We expect the sellers currently putting sales on hold to continue with their sale as Covid-19 case numbers start to fall sharply or we move back to regional tier-based restrictions.
Q. So pandemic-led restrictions are making some sellers reluctant to list their homes for sale. Are there any areas that are bucking this trend and why?
A. We’ve seen a rise in the supply of homes for sale in London. This is likely driven by some flat-owners looking to move into more spacious homes or move further out of the city.
Also, there could be some rental properties being sold as landlords keep an eye on any potential tax changes around capital gains tax (CGT) for investors. These have not been announced or signalled by Chancellor Rishi Sunak, but the Office of Tax Simplification has recommended to Sunak that the rules should change.
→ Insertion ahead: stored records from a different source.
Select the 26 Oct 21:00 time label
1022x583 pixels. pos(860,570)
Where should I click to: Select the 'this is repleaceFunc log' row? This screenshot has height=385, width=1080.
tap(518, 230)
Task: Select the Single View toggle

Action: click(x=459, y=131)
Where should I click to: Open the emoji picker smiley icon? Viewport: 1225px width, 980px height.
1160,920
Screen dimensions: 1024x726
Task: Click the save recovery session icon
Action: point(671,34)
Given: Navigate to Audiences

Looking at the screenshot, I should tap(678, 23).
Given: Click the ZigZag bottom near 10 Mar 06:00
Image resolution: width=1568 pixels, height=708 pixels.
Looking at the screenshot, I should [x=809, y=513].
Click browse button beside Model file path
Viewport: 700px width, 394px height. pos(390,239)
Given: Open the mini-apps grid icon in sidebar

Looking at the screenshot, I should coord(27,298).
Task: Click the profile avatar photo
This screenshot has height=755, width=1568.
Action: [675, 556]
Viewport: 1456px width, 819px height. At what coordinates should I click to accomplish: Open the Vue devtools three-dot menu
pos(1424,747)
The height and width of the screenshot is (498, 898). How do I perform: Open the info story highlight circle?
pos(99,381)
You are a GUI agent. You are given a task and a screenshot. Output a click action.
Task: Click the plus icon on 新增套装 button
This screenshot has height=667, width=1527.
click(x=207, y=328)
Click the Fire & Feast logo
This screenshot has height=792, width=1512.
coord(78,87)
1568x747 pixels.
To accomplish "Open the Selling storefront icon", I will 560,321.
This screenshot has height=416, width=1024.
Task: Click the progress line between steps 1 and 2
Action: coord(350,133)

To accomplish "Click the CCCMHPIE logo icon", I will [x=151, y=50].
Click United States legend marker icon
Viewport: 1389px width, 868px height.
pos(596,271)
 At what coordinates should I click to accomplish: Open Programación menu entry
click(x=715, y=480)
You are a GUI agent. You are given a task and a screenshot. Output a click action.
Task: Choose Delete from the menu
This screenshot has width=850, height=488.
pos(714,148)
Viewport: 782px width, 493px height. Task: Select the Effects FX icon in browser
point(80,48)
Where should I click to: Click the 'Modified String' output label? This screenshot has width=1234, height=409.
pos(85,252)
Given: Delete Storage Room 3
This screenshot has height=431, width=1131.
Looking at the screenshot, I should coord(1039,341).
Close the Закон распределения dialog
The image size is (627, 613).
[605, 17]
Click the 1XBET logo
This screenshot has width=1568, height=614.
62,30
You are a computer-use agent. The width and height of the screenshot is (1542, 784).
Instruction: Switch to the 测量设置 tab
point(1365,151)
This could create more choice for buyers. Yet, even with this rise in supply in London, prices are continuing to climb, up 3.1% in 2020.
Q. At a UK-wide level, house prices are continuing to rise. Where are the hottest local markets?
A. Despite the third lockdown, UK house prices are close to a four-year high of 4.3%, the highest level since April 2017. Momentum for this is coming from Wales, northern England and Scotland, where demand is strong and affordability levels are higher.
House price growth has now hit a 10-year high in three regions: north east, north west and Yorkshire & Humber, with prices currently ranging between 3.7% and 5.4% year-on-year.
At a country level, Wales is the fastest-growing housing market, with annual prices up 5.4%. And at a city level, Liverpool has experienced its fastest rate of growth for 15 years – since well before the global financial crisis.
While house prices have increased in southern regions too, affordability pressures are limiting above-average growth.
Q. The stamp duty deadline is just months away now. What does this mean for buyers and sellers?
A. There’s a lot of focus on the deadline. With more sales in the pipeline than previous years, the average time it takes from agreeing a sale to completing it is approaching four months – up by two weeks.
We estimate that up to 70,000 sales agreed in 2020 may miss the deadline. There may be a case for a short, month-long extension to help buyers get their purchase over the line. A petition calling for an extension gathered enough signatures for it to be debated by MPs recently.
At present, we expect around half the sales agreed in January will meet the deadline.
As ever with the end of a stamp duty holiday, there may be a slowdown in activity immediately after the tax break window ends, but we do expect activity to continue, with total transactions this year matching those seen in 2020.